## Task:
Retype every record exactly as it appears.

## Provided information:
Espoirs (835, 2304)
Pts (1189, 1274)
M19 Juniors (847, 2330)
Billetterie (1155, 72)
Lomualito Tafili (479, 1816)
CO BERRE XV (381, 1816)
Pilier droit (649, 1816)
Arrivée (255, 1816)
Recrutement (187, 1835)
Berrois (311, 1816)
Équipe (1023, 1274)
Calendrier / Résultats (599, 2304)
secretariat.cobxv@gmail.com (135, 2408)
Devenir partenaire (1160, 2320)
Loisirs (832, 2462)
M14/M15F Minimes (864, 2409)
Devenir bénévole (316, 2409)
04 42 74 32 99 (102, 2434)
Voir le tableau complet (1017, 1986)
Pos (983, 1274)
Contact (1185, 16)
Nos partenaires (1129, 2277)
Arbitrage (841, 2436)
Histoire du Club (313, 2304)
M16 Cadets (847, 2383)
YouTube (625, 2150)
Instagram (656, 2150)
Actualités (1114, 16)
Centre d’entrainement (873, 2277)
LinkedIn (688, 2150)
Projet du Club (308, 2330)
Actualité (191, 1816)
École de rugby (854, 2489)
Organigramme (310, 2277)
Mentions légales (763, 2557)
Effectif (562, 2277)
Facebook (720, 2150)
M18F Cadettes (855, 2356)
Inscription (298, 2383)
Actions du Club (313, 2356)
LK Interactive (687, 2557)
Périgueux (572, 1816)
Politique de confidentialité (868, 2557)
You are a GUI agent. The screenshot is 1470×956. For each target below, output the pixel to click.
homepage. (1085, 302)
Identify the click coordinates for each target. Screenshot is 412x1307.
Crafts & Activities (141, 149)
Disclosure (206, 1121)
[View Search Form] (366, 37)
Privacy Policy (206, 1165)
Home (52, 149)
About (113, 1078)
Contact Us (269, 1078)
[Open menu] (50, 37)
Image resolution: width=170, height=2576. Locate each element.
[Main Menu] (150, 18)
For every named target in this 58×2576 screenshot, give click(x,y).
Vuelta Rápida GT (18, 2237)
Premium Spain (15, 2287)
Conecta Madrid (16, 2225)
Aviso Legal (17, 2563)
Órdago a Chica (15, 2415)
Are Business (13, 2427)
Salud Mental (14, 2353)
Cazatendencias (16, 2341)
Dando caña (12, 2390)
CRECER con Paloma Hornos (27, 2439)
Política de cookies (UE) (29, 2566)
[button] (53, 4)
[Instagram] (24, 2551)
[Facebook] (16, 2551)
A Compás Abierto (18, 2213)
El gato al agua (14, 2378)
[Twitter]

## Expected answer:
Espoirs (835, 2304)
Pts (1189, 1274)
M19 Juniors (847, 2330)
Billetterie (1155, 72)
Lomualito Tafili (479, 1816)
CO BERRE XV (381, 1816)
Pilier droit (649, 1816)
Arrivée (255, 1816)
Recrutement (187, 1835)
Berrois (311, 1816)
Équipe (1023, 1274)
Calendrier / Résultats (599, 2304)
secretariat.cobxv@gmail.com (135, 2408)
Devenir partenaire (1160, 2320)
Loisirs (832, 2462)
M14/M15F Minimes (864, 2409)
Devenir bénévole (316, 2409)
04 42 74 32 99 (102, 2434)
Voir le tableau complet (1017, 1986)
Pos (983, 1274)
Contact (1185, 16)
Nos partenaires (1129, 2277)
Arbitrage (841, 2436)
Histoire du Club (313, 2304)
M16 Cadets (847, 2383)
YouTube (625, 2150)
Instagram (656, 2150)
Actualités (1114, 16)
Centre d’entrainement (873, 2277)
LinkedIn (688, 2150)
Projet du Club (308, 2330)
Actualité (191, 1816)
École de rugby (854, 2489)
Organigramme (310, 2277)
Mentions légales (763, 2557)
Effectif (562, 2277)
Facebook (720, 2150)
M18F Cadettes (855, 2356)
Inscription (298, 2383)
Actions du Club (313, 2356)
LK Interactive (687, 2557)
Périgueux (572, 1816)
Politique de confidentialité (868, 2557)
You are a GUI agent. The screenshot is 1470×956. For each target below, output the pixel to click.
homepage. (1085, 302)
Identify the click coordinates for each target. Screenshot is 412x1307.
Crafts & Activities (141, 149)
Disclosure (206, 1121)
[View Search Form] (366, 37)
Privacy Policy (206, 1165)
Home (52, 149)
About (113, 1078)
Contact Us (269, 1078)
[Open menu] (50, 37)
Image resolution: width=170, height=2576. Locate each element.
[Main Menu] (150, 18)
For every named target in this 58×2576 screenshot, give click(x,y).
Vuelta Rápida GT (18, 2237)
Premium Spain (15, 2287)
Conecta Madrid (16, 2225)
Aviso Legal (17, 2563)
Órdago a Chica (15, 2415)
Are Business (13, 2427)
Salud Mental (14, 2353)
Cazatendencias (16, 2341)
Dando caña (12, 2390)
CRECER con Paloma Hornos (27, 2439)
Política de cookies (UE) (29, 2566)
[button] (53, 4)
[Instagram] (24, 2551)
[Facebook] (16, 2551)
A Compás Abierto (18, 2213)
El gato al agua (14, 2378)
[Twitter]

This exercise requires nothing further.